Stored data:

[Start of Attachment]

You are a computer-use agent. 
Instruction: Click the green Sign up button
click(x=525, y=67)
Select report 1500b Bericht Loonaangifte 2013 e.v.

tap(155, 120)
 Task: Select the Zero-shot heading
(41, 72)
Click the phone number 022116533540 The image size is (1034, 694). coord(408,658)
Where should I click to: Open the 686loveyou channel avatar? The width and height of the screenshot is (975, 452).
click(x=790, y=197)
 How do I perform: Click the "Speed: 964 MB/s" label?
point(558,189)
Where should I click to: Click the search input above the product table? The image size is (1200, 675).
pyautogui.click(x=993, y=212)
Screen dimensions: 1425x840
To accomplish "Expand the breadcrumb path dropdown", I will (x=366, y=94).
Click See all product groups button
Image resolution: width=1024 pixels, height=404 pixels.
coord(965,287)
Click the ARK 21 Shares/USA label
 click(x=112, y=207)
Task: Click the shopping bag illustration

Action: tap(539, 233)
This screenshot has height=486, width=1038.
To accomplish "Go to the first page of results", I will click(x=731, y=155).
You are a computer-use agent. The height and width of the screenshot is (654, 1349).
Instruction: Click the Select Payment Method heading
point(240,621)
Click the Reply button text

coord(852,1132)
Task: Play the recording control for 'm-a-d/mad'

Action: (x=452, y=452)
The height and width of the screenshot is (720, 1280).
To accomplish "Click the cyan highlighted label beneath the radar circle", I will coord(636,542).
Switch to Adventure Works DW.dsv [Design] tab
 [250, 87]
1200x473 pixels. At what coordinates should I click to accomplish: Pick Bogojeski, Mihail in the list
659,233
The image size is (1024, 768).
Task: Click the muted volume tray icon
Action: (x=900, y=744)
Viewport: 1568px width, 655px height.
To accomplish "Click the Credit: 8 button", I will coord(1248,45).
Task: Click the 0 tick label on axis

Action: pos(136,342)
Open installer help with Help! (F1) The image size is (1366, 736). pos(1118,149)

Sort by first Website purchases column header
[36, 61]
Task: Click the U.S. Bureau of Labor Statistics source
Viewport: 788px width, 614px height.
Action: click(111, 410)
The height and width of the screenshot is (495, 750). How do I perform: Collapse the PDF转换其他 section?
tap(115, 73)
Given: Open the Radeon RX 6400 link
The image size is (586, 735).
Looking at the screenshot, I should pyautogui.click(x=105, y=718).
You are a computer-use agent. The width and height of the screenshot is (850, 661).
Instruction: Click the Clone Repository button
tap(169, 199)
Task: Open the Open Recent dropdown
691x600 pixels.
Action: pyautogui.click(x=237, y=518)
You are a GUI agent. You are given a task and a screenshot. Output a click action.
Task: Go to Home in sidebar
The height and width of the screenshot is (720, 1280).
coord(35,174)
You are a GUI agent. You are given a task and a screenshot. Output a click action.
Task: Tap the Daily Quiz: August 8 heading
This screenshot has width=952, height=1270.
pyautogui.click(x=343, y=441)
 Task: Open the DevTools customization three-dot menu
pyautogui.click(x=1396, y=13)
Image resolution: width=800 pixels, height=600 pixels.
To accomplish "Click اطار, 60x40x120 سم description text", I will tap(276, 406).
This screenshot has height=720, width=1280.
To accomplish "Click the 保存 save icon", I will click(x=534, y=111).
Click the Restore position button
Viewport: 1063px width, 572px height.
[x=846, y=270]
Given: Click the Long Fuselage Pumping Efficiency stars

[End of Attachment]

Try it: In the data above, find each line where the string "agent" appears, then copy it.

Output for this task:
You are a computer-use agent. 
You are a computer-use agent. The height and width of the screenshot is (654, 1349).
You are a computer-use agent. The width and height of the screenshot is (850, 661).
You are a GUI agent. You are given a task and a screenshot. Output a click action.
You are a GUI agent. You are given a task and a screenshot. Output a click action.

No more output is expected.